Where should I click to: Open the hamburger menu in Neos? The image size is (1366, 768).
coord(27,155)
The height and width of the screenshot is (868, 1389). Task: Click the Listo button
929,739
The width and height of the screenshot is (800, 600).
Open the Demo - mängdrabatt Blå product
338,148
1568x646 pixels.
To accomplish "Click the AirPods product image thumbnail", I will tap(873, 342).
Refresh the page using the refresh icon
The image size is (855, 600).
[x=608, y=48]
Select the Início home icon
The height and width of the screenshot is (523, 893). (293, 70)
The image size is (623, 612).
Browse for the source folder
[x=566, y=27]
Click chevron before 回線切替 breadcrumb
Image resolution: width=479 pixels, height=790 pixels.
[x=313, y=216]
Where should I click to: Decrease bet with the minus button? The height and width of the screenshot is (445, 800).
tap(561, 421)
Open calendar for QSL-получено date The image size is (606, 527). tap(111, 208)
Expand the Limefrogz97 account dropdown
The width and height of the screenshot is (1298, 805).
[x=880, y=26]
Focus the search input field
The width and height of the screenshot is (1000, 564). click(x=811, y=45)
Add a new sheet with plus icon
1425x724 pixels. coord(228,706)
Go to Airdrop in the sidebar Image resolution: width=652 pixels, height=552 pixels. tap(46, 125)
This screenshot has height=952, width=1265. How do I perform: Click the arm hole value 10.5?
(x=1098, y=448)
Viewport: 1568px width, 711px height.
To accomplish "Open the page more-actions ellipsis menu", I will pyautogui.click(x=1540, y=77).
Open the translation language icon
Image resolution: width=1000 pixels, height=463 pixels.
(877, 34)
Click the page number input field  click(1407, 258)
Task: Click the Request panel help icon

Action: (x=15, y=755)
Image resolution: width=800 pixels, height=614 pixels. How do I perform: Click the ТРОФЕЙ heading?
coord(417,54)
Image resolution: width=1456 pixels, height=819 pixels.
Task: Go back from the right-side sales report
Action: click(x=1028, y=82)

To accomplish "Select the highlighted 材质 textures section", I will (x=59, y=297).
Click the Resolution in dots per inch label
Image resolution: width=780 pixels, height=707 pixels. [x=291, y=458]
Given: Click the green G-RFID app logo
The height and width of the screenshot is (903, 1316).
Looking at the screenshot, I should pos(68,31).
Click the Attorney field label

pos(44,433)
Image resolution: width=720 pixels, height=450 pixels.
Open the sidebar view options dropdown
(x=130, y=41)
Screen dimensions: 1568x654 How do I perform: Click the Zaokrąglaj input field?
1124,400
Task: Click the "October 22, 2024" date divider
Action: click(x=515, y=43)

-*-

• **Work to be completed**:
Your answer must be the lines above from the one containing "Go to Airdrop" to the one containing "Viewport: 1568px width, 711px height.", both included, restated word for word.

• **Output below**:
Go to Airdrop in the sidebar Image resolution: width=652 pixels, height=552 pixels. tap(46, 125)
This screenshot has height=952, width=1265. How do I perform: Click the arm hole value 10.5?
(x=1098, y=448)
Viewport: 1568px width, 711px height.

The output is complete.